Of course, that persona was also captured in numerous images by some of the century’s most talented photographers. There are many pics by Alfred Stieglitz, whom O’Keeffe was married to until his death in 1946, and together, these shots present a “continuous portrait of O’Keeffe,” says Roberts, an endeavor Stieglitz undertook with the goal of “capturing her overall being as a woman.”

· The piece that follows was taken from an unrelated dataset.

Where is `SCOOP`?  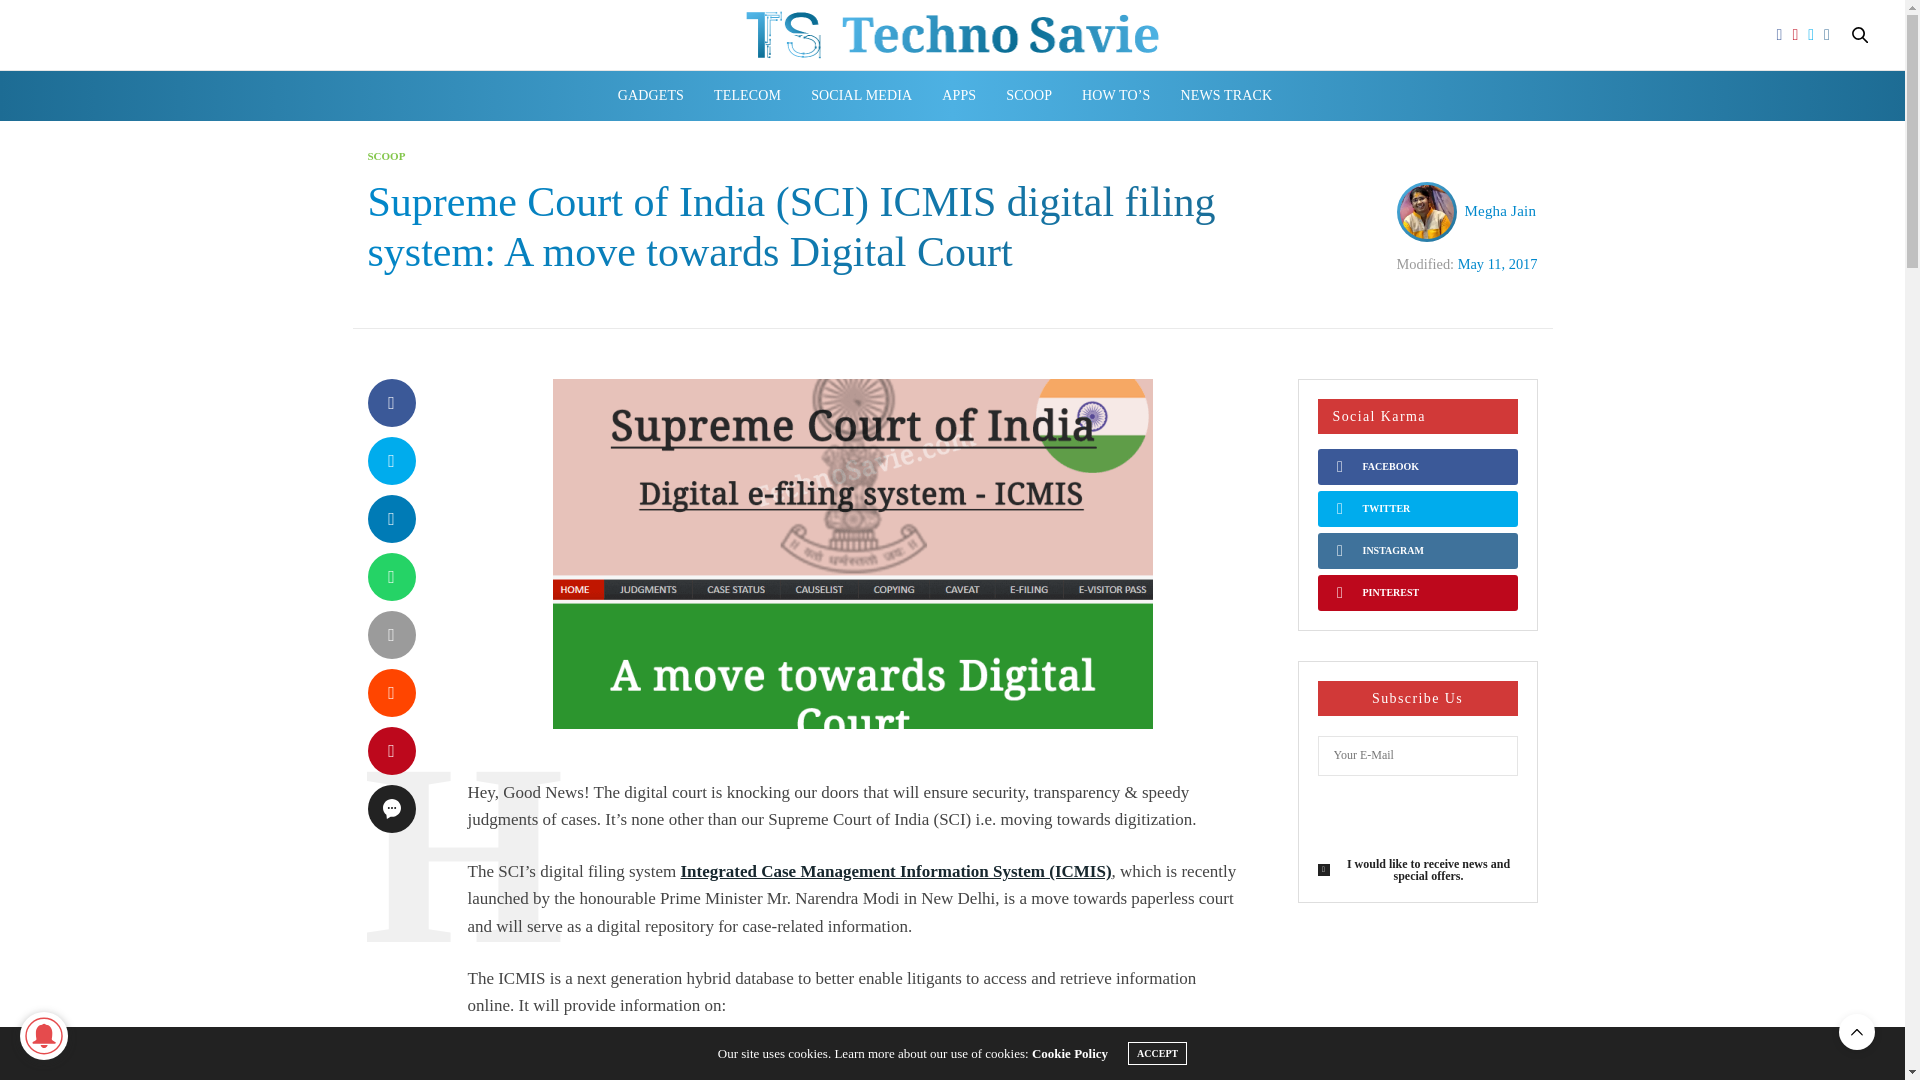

O’Keeffe and Stieglitz’s relationship was primarily focused in New York City, and, when O’Keeffe relocated to New Mexico in 1929, she began to reinvent herself, a transformation captured in her personal artwork, her clothing, and photos of her. She started wearing more denim and adopted her signature Stetson hat. In photographs taken by the great Ansel Adams, whom she shared a friendship with, she appears more warm and open than she does in the subdued shots by Stieglitz.
One of the most exciting turns in the exhibition takes place in the final annex, which features some of her more Asian-inspired fashions, calligraphic-inspired paintings, and one gorgeous sculpture. Here, visitors can view some of her beloved kimonos and see how she frequently wore men’s kimonos as a painting smock. This space also boasts her Life magazine cover, a few of her suits, an “O.K.” pin created just for her by Alexander Calder, and a small selection of wrap dresses all identical except for their color.
These elements combine to give a thorough impression of O’Keeffe as an artist, person, and feminist icon. Fans of the famed modernist, as well as those discovering her for the first time, will find something to love in this exhibition, which portrays her as both a strong, independent woman and one of the most formidable creatives in recent history.